THE TASK: Taking the line containing "Стать партнером (69, 1783)" as the first and the last line of the entries as the end, reproduce every line between them exactly, including both.

Stored entries:
'''

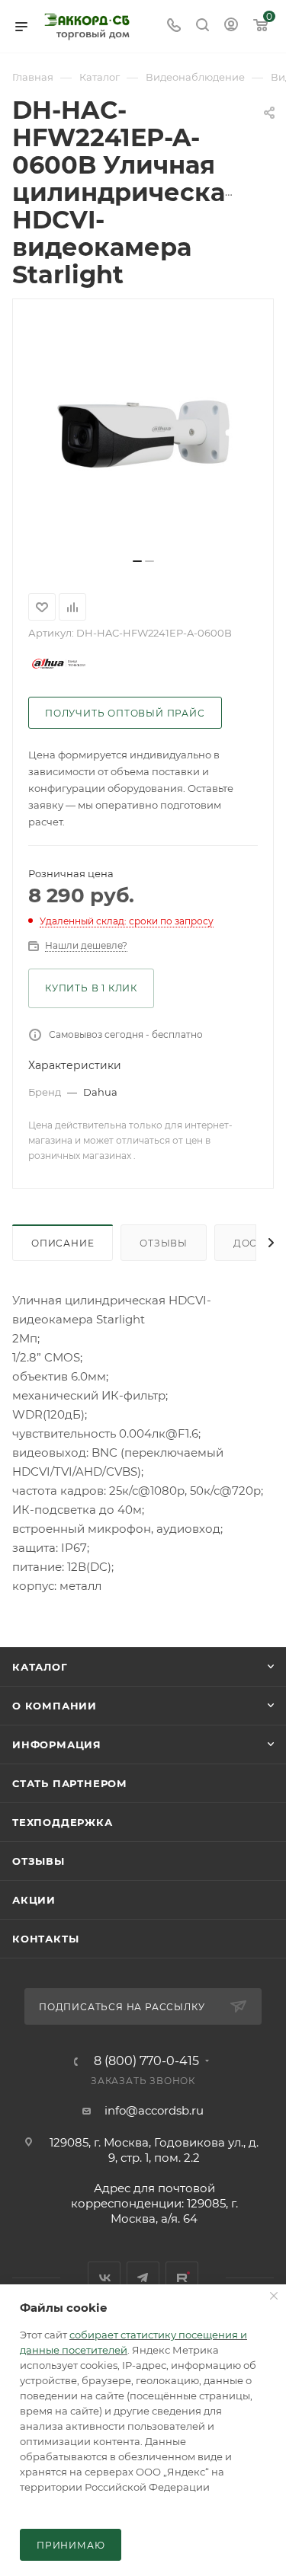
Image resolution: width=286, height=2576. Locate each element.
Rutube (181, 2278)
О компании (54, 1706)
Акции (34, 1900)
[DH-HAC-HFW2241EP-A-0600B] (143, 434)
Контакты (45, 1939)
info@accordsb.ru (154, 2110)
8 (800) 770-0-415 (146, 2061)
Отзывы (164, 1243)
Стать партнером (69, 1783)
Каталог (40, 1667)
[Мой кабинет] (231, 26)
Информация (56, 1744)
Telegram (143, 2278)
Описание (62, 1243)
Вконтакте (104, 2278)
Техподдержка (62, 1822)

'''

RESULT OF THIS TASK:
Стать партнером (69, 1783)
Каталог (40, 1667)
[Мой кабинет] (231, 26)
Информация (56, 1744)
Telegram (143, 2278)
Описание (62, 1243)
Вконтакте (104, 2278)
Техподдержка (62, 1822)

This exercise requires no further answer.